■ What is needed:
From the line holding "Click inside the 智能搜图 search field" through the line holding "This screenshot has width=1024, height=803." below, write out every line exactly; include both of those lines and drop the pictures.

■ Working data:
□ □ □

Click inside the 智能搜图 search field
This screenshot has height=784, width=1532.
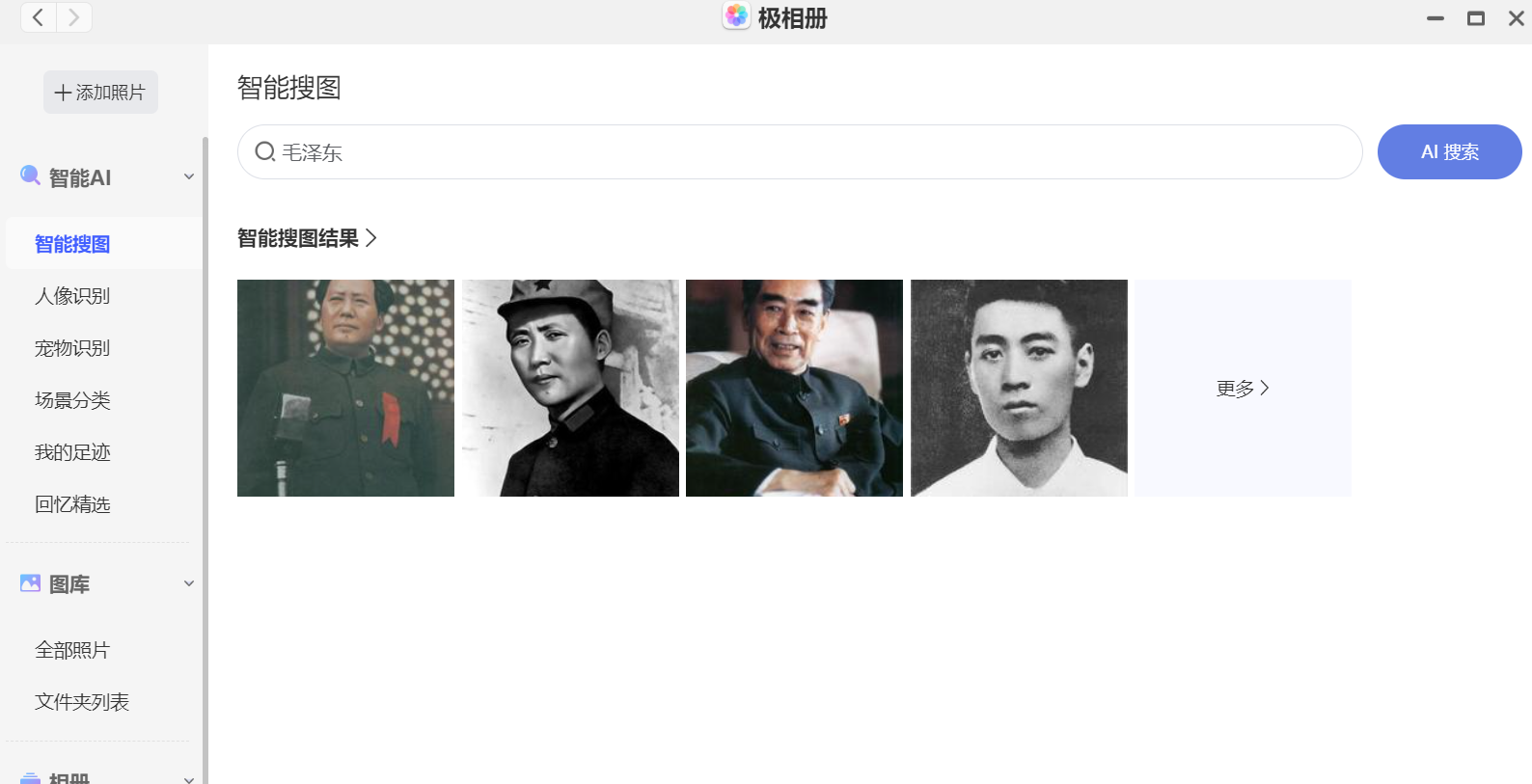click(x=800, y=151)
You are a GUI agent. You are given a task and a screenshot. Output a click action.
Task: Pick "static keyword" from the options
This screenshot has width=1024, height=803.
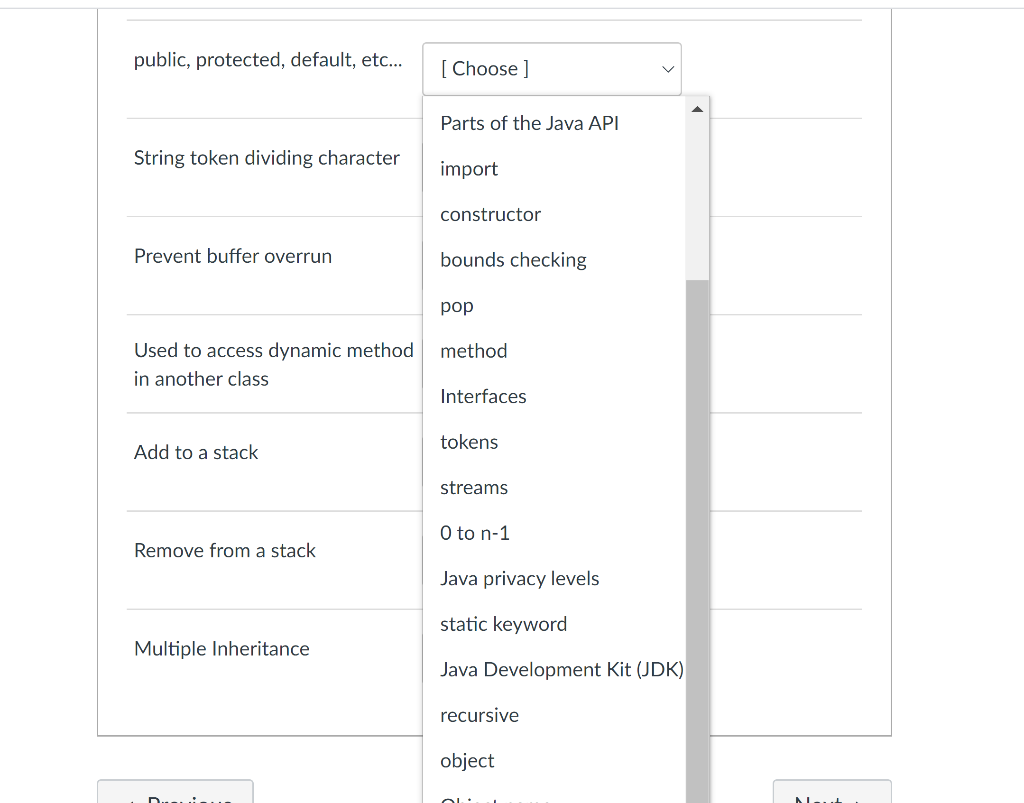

□ □ □

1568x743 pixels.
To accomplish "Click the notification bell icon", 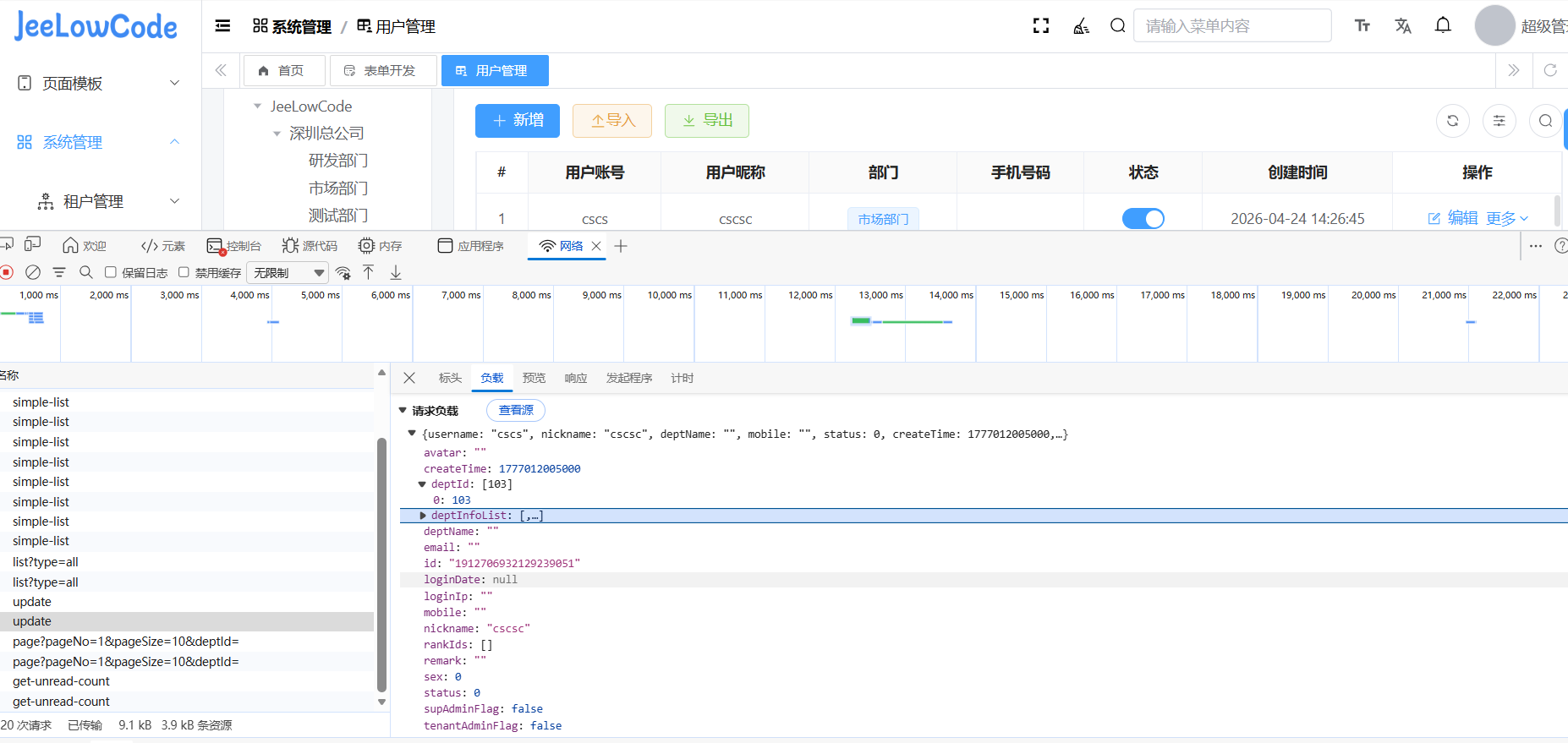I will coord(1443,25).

□ □ □

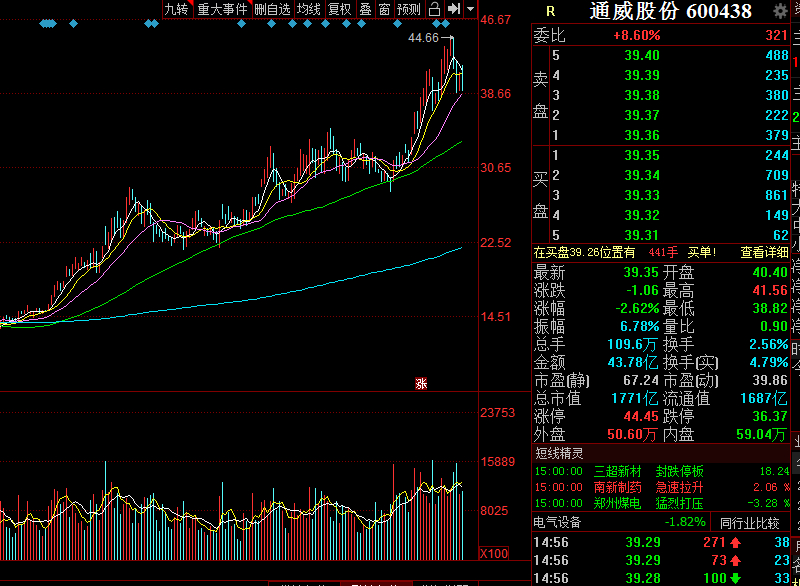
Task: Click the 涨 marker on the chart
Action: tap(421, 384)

□ □ □

■ Reply to the exercise:
Click inside the 智能搜图 search field
This screenshot has height=784, width=1532.
click(x=800, y=151)
You are a GUI agent. You are given a task and a screenshot. Output a click action.
Task: Pick "static keyword" from the options
This screenshot has width=1024, height=803.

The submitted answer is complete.